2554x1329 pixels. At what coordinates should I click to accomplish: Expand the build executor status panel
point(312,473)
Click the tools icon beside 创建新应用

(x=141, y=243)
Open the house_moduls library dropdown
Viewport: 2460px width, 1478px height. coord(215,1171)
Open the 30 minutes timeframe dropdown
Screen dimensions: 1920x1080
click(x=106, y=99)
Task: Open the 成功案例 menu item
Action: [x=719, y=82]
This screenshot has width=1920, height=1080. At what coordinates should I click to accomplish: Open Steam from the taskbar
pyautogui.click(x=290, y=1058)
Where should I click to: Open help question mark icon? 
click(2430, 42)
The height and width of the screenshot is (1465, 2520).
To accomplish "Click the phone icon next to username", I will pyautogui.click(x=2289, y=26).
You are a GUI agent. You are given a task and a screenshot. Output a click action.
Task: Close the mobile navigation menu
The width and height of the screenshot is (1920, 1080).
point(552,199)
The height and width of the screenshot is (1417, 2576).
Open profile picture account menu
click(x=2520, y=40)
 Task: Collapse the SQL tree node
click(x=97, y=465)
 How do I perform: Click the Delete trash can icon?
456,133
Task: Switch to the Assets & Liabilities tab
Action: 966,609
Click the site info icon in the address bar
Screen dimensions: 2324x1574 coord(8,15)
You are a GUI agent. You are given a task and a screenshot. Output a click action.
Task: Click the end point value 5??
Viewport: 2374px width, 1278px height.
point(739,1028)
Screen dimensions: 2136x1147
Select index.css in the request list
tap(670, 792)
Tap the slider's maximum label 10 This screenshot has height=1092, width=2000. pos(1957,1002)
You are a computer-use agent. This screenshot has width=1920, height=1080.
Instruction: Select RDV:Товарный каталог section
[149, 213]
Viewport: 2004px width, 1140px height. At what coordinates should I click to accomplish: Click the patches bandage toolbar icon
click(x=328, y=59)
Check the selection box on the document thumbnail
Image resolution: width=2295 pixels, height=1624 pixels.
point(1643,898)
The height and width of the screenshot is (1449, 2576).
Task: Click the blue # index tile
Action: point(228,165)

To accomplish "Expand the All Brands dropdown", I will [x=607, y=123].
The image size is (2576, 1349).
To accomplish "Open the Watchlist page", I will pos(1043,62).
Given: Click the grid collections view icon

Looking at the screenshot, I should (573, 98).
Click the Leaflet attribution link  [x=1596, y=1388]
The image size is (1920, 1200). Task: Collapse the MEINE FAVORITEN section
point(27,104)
----------
# Work to complete
Take every line above that includes "will" and list it.

# Written solution
To accomplish "Click the phone icon next to username", I will pyautogui.click(x=2289, y=26).
To accomplish "Expand the All Brands dropdown", I will [x=607, y=123].
To accomplish "Open the Watchlist page", I will pos(1043,62).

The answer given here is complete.